24 is in an odd position to do a movie, as the problem Jack has to deal with needs to be small enough to be taken care of in two hours, but still feel like it deserves a movie. So, we get Jack trying to save a bunch of kids in Africa from being taken to serve as child soldiers.
One of the problems with the movie is that it relies on the acting talents of lots of children who are clearly unexperienced. Most of them are just required to act scared, but anytime one of them needs to show affection towards Jack it feels forced on both sides.
I’d always remembered Robert Carlyle as the villain of the movie, as he’s their big name guest star, but he’s just the friend who heroically sacrifices himself, and isn’t very interesting.
I’d forgotten how much of the movie was setting up the next season, with Jon Voight, Cherry Jones, Colm Feore, and co. It feels out of place, and definitely hurts the pacing. It leaves the movie feeling like an extended prologue to the next season rather than its own thing, and watching the season immediately after the movie confirms that.
24: Season 7
Another reset season, completely getting rid of the LA setting and CTU. It’s definitely better than the previous season, but at this point the show can’t help feeling like a parody of itself at times.
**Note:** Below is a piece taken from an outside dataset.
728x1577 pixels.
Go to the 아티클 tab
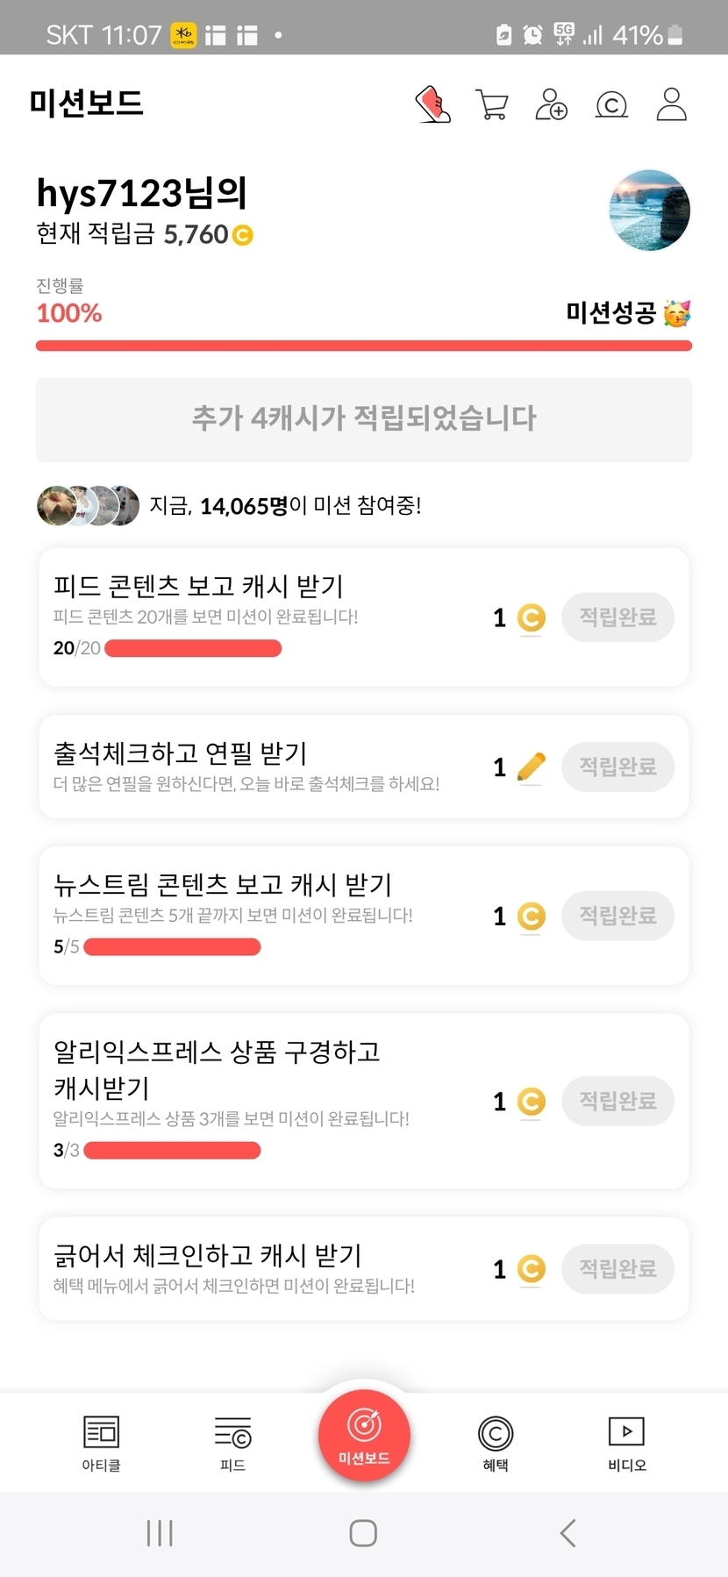[x=101, y=1443]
All of the super-defensive “no, it’s good and necessary that Jack tortures people” stuff (and there’s a lot of it) is grating.
The midseason reveal of Jon Voight as a key player would work better if Redemption hadn’t already set him up, making me wonder for the first twelve hours when he was going show up. Once he does arrive though, he’s in fine scene-chewing form.
Bringing Tony back was a decent idea, but he’s barely in a lot of the season. I guess they didn’t know what to with him and were stalling until the eventual “no, psych, he really is a bad guy (maybe)” twist. The final episode where the one guy responsible for all of the terror attacks of the past three seasons inexplicably shows up in person so that Tony can try to take his revenge is very silly.
The new FBI characters are okay. The dynamic of “Jack suggests doing something illegal to get results, Renee reluctantly agrees, Larry gets angry at them” gets real old, real fast. Janeane Garofolo as a new Chloe is pretty obvious casting (Rajskub replaced Garofolo on Larry Sanders a decade earlier), but she doesn’t get much to do. The scenes in the final hours when they finally put them together are fun though.
Another part of the “playing the hits” aspect of the season is that, after mostly avoiding it for many seasons, we’re back to another “mole inside the agency” subplot, and it’s the most obvious person.
The one new character who doesn’t work at all is the president’s daughter, who becomes her new chief of staff halfway through the day, immediately orders a murder, and then tries very poorly to cover it up. It’s awful.